**** RECORD DEL COMPITO ****

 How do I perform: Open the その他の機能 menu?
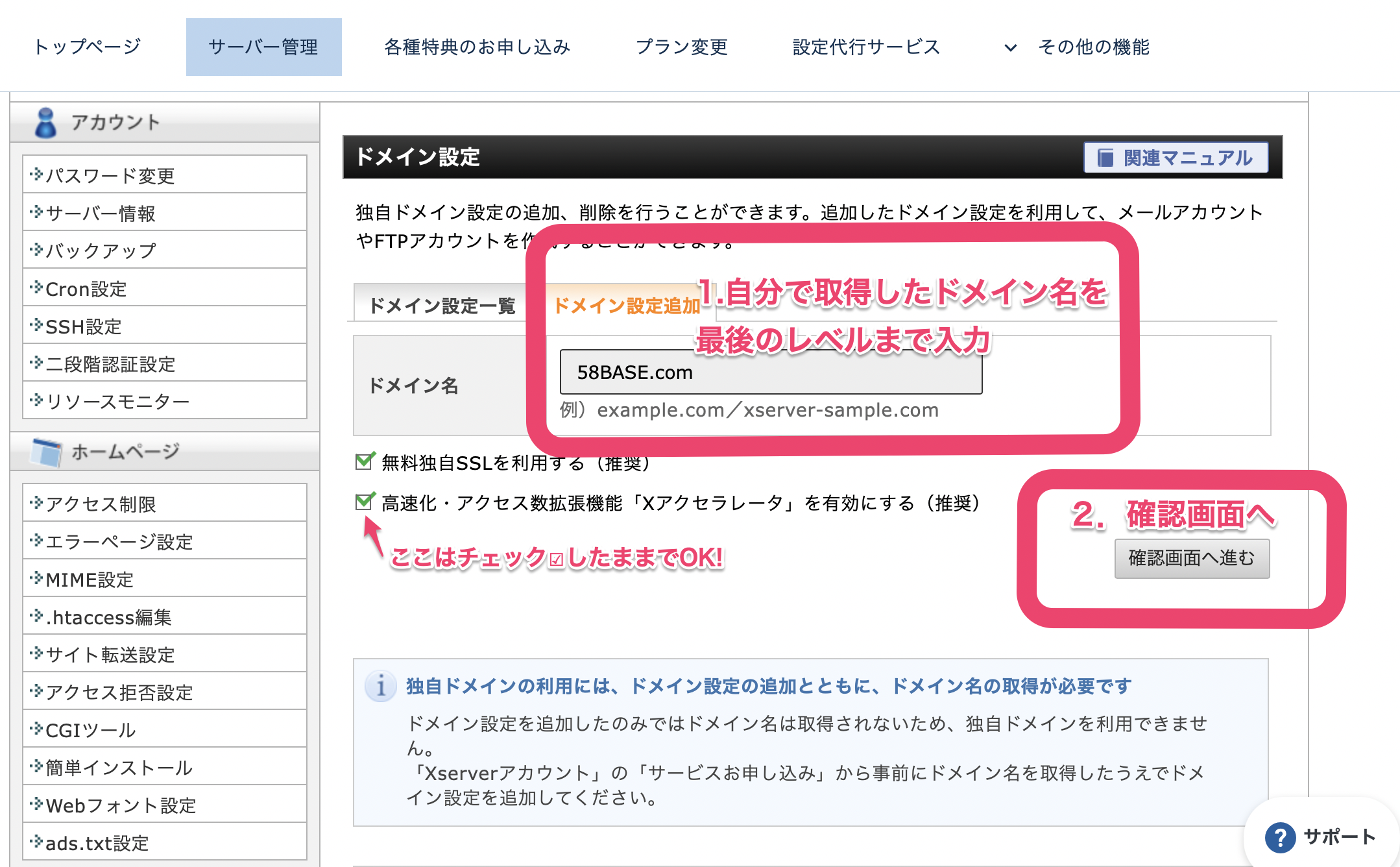coord(1093,47)
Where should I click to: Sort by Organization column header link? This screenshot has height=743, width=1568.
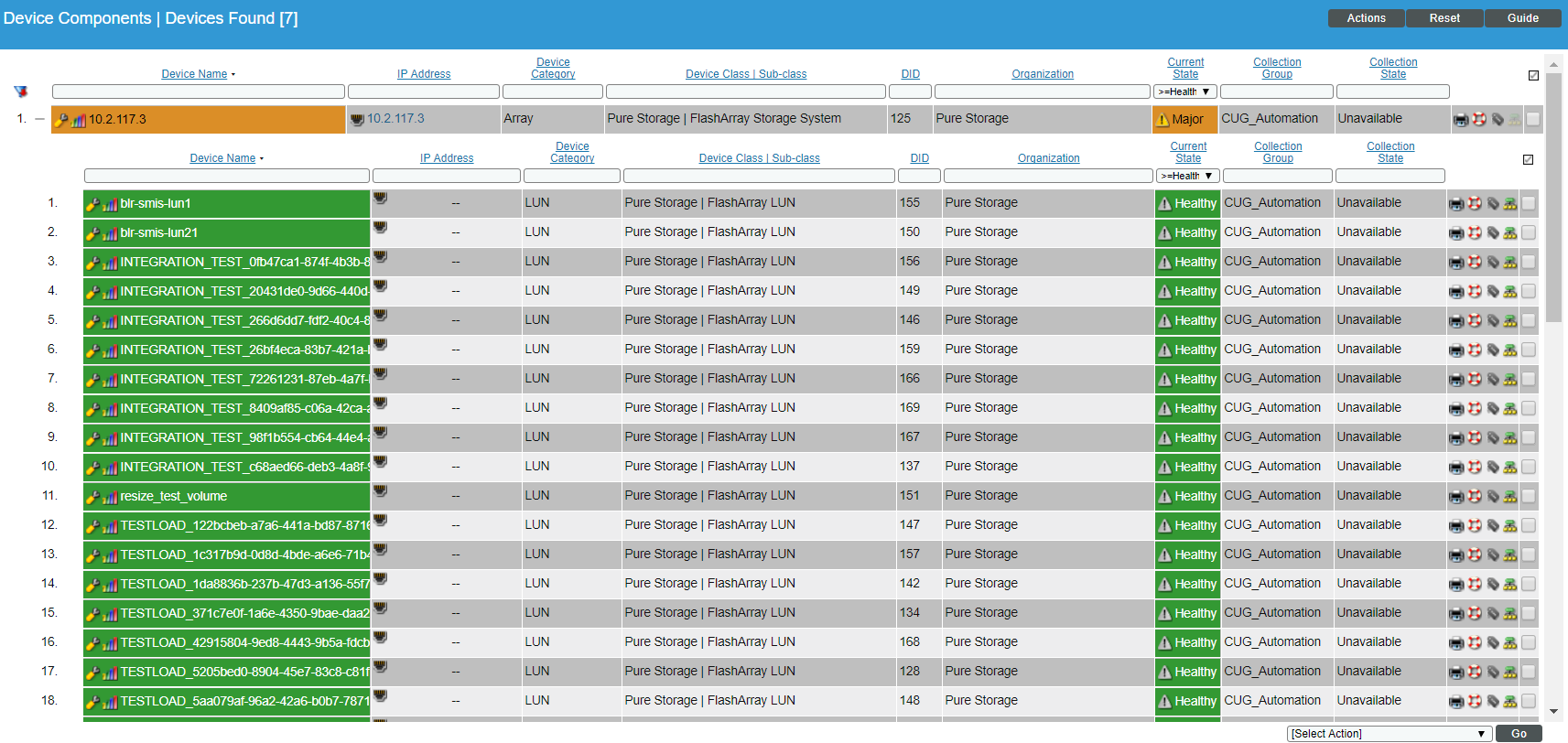[1043, 74]
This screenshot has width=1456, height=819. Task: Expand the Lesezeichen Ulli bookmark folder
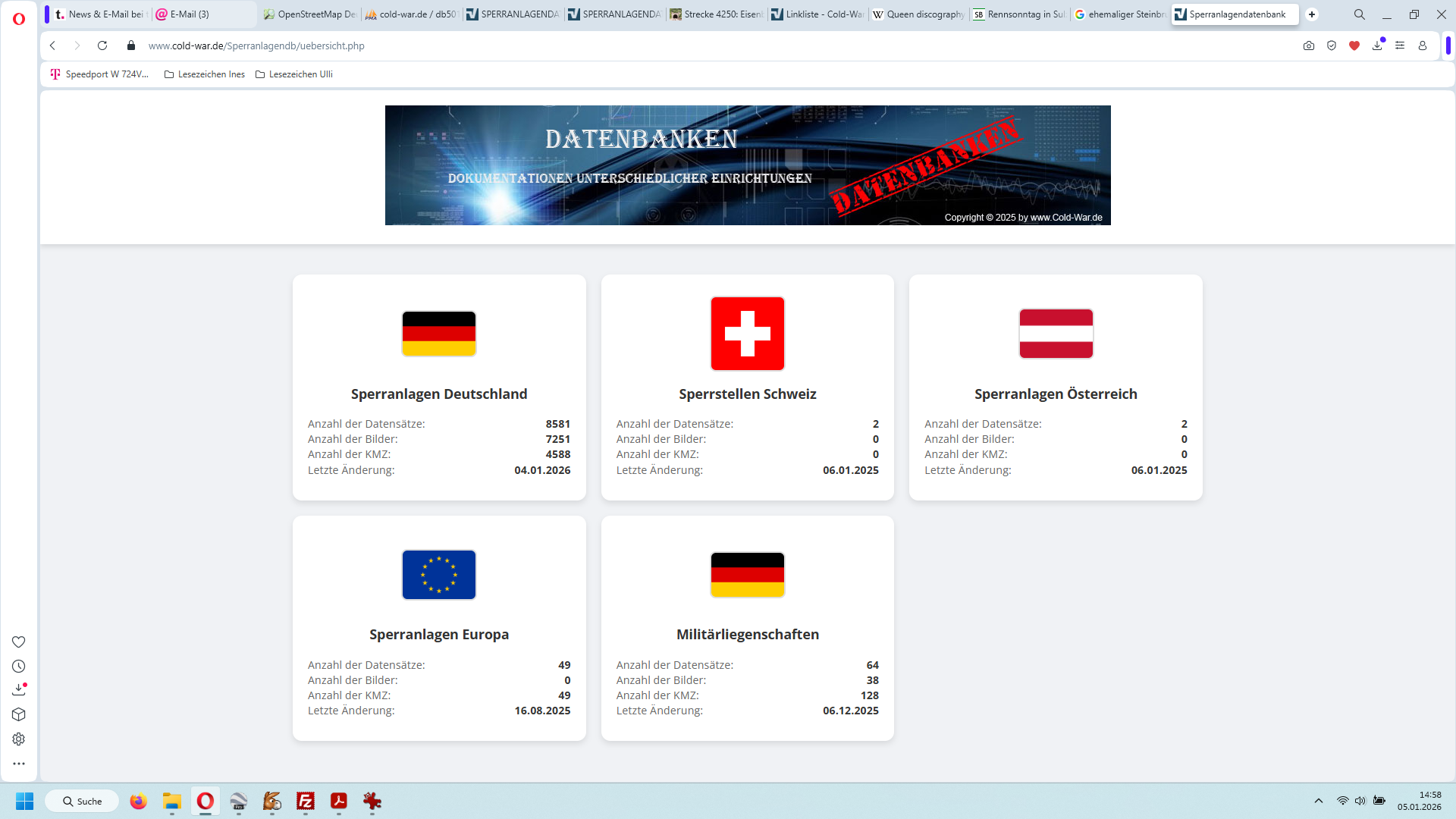point(294,74)
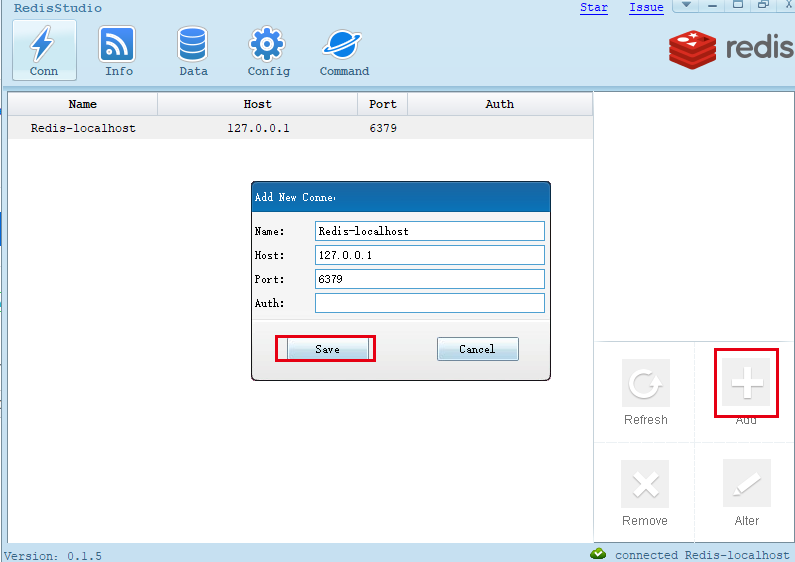
Task: Switch to the Info view
Action: click(118, 50)
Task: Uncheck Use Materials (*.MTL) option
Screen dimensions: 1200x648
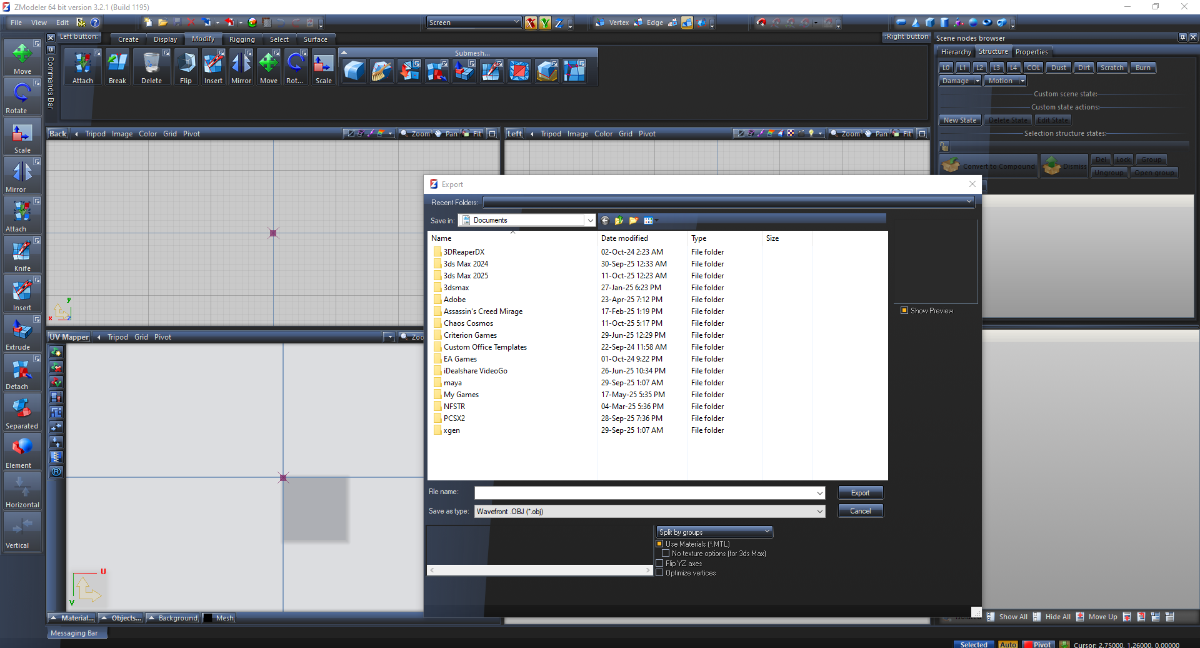Action: pos(660,544)
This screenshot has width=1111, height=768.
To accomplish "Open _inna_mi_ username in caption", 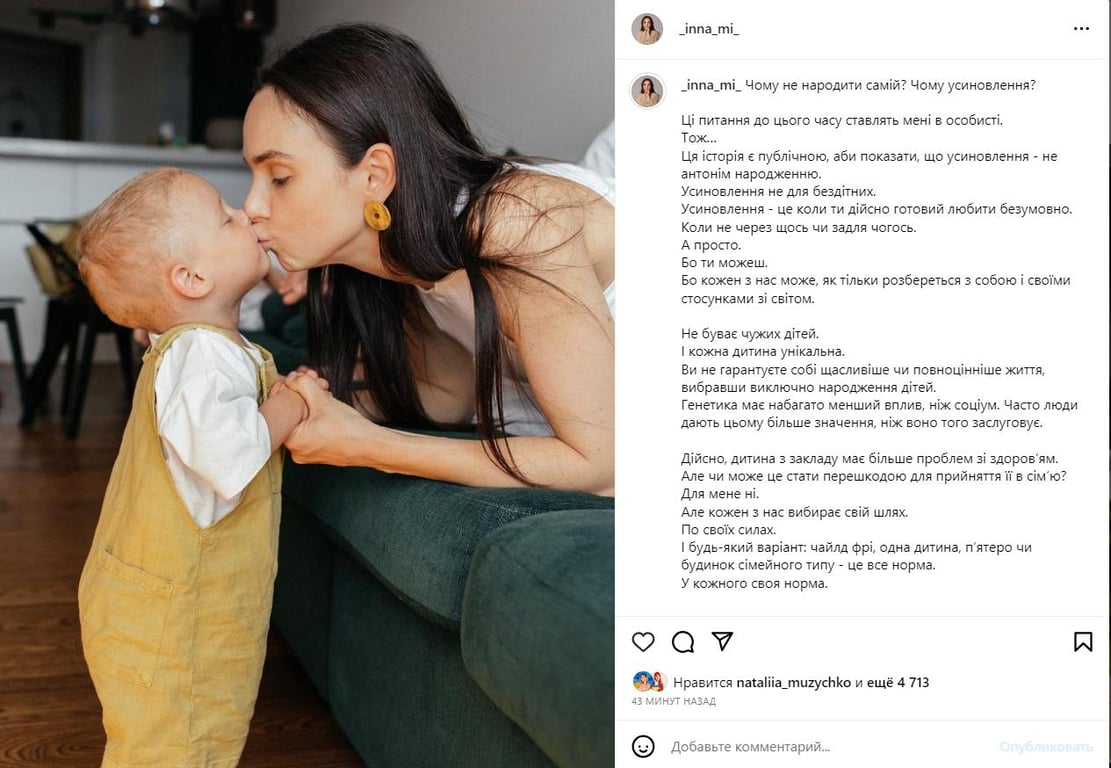I will [x=711, y=85].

****

Trasforma in un elenco numerato la parte dei record che va dall'inizio fino alla riga che contiene "Action: click(118, 50)", inclusa, tralasciando le righe vuote. Non riportare le immagini nella risposta.

1.  How do I perform: Open the その他の機能 menu?
2. coord(1093,47)
3. Where should I click to: Sort by Organization column header link? This screenshot has height=743, width=1568.
4. [1043, 74]
5. This screenshot has width=1456, height=819. Task: Expand the Lesezeichen Ulli bookmark folder
6. point(294,74)
7. Task: Switch to the Info view
8. Action: click(118, 50)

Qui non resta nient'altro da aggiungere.